### What is expected
Copy out the items starting at the line with "Enable the X-Ray display checkbox" and ending after the line with "[1007, 420]", without any pictures.

### Raw records
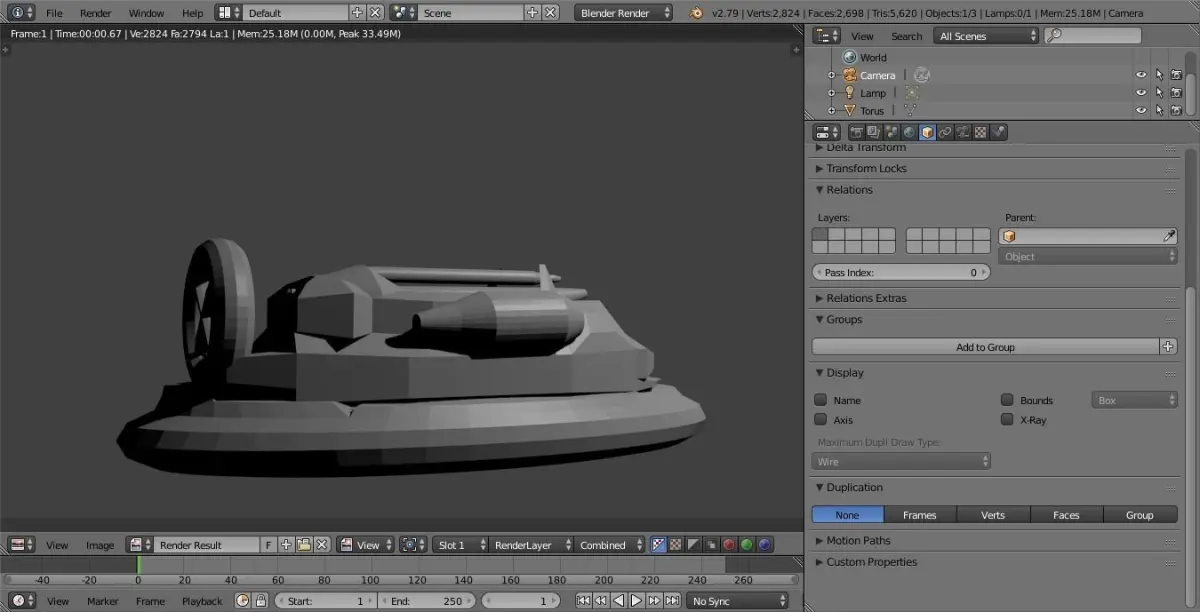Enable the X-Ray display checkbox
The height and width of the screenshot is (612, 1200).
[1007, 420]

* * *

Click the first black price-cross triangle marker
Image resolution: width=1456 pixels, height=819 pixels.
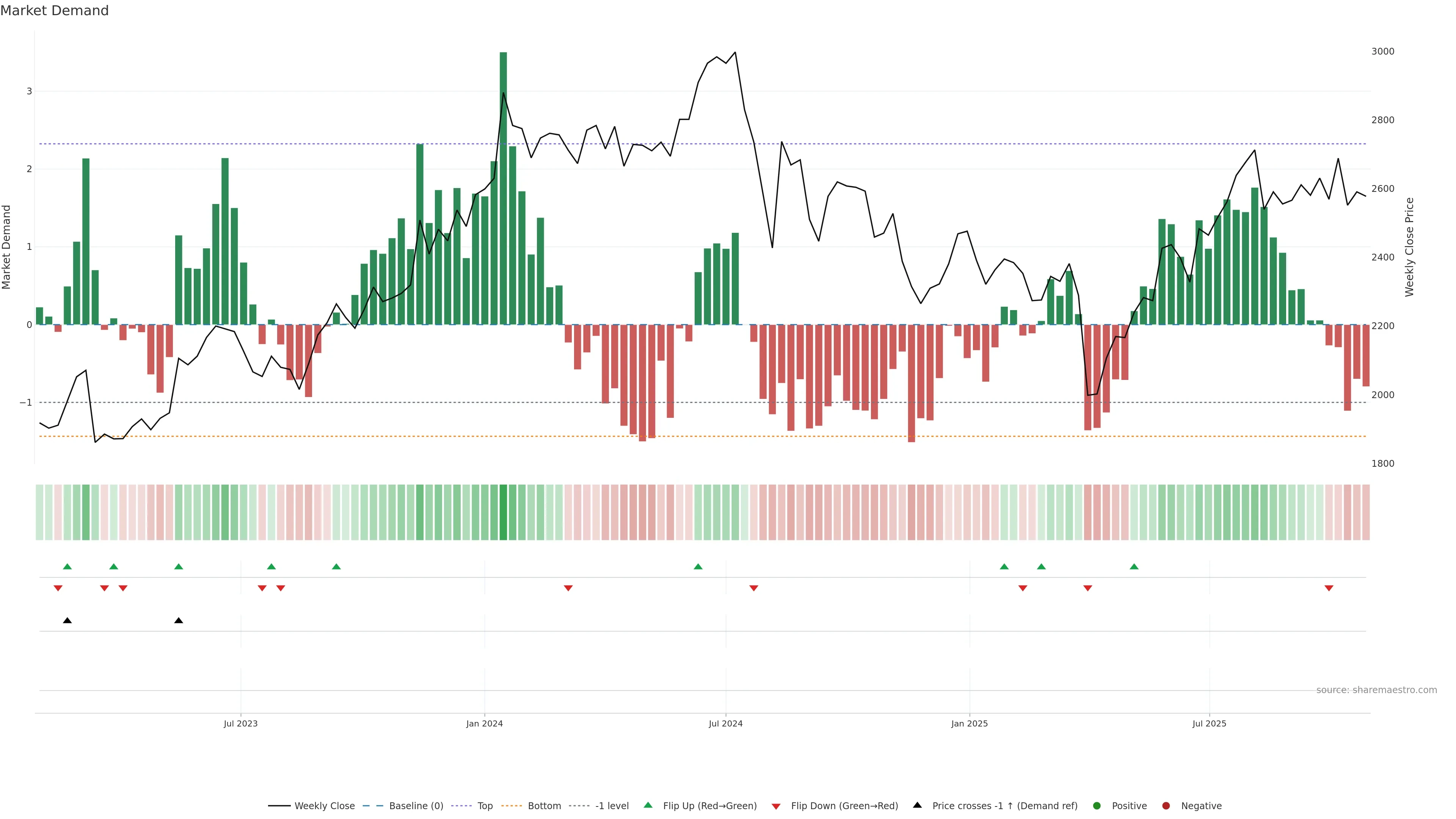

### Exercise solution
Enable the X-Ray display checkbox
The height and width of the screenshot is (612, 1200).
[1007, 420]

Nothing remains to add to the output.